A Canadian company may have found a key process that could allow the same crops to produce both food and fuel. Given that a UN expert on food recently called the shift of arable land from food to fuel a “crime against humanity,” the technology could point the way out of what has seemed like an intractable problem.
Bio-Extraction Inc., headquartered in Toronto, has developed a way of processing corn, canola, and soybeans such that both oil (for fuel) and proteins (for animal feed) can be extracted from the same grain. The technology possesses an extra green bonus: because it uses lower temperatures to separate the proteins from the oil, it uses less energy than conventional biofuel extraction processes.
BioExx’s technology is not a panacea for all that ills the world of food production, but it certainly seems like a step in the right direction. Importantly, the technology is nearly ready for industrial-scale production. The company recently announced plans for a 40-million-kilogram extraction facility for canola oilseeds. At full capacity, the plant will annually produce 17.5 million liters of crude canola oil that could be turned into oil or biodiesel as well as 13 million kg of animal feed. BioExx says the plant will come online in the latter half of 2008.

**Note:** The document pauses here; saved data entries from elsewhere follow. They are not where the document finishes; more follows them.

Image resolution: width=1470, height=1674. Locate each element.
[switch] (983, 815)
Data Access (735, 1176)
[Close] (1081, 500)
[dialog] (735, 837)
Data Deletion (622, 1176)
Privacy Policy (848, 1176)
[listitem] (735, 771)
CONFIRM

BioExx is not a biofuels company, per se. Instead, they focus on the extraction of all types of biological products. Until recently, their business had focused on extracting things like birch bark for use in supplements and so-called nutraceuticals. It seems clear, however, that the company is trying to catch the prevailing biofuel wind to propel itself forward.
BioExx is listed on the Toronto Stock Exchange’s Venture Exchange under the ticker (BXI.V). The company has 54 million shares outstanding and is trading at around 32 Canadian cents. According to filings with Canadian securities authorities, BioExx lost money in the first half of 2007, however, its balance sheet shows assets of $2.3 million Canadian dollars to only $790,000 in liabilities.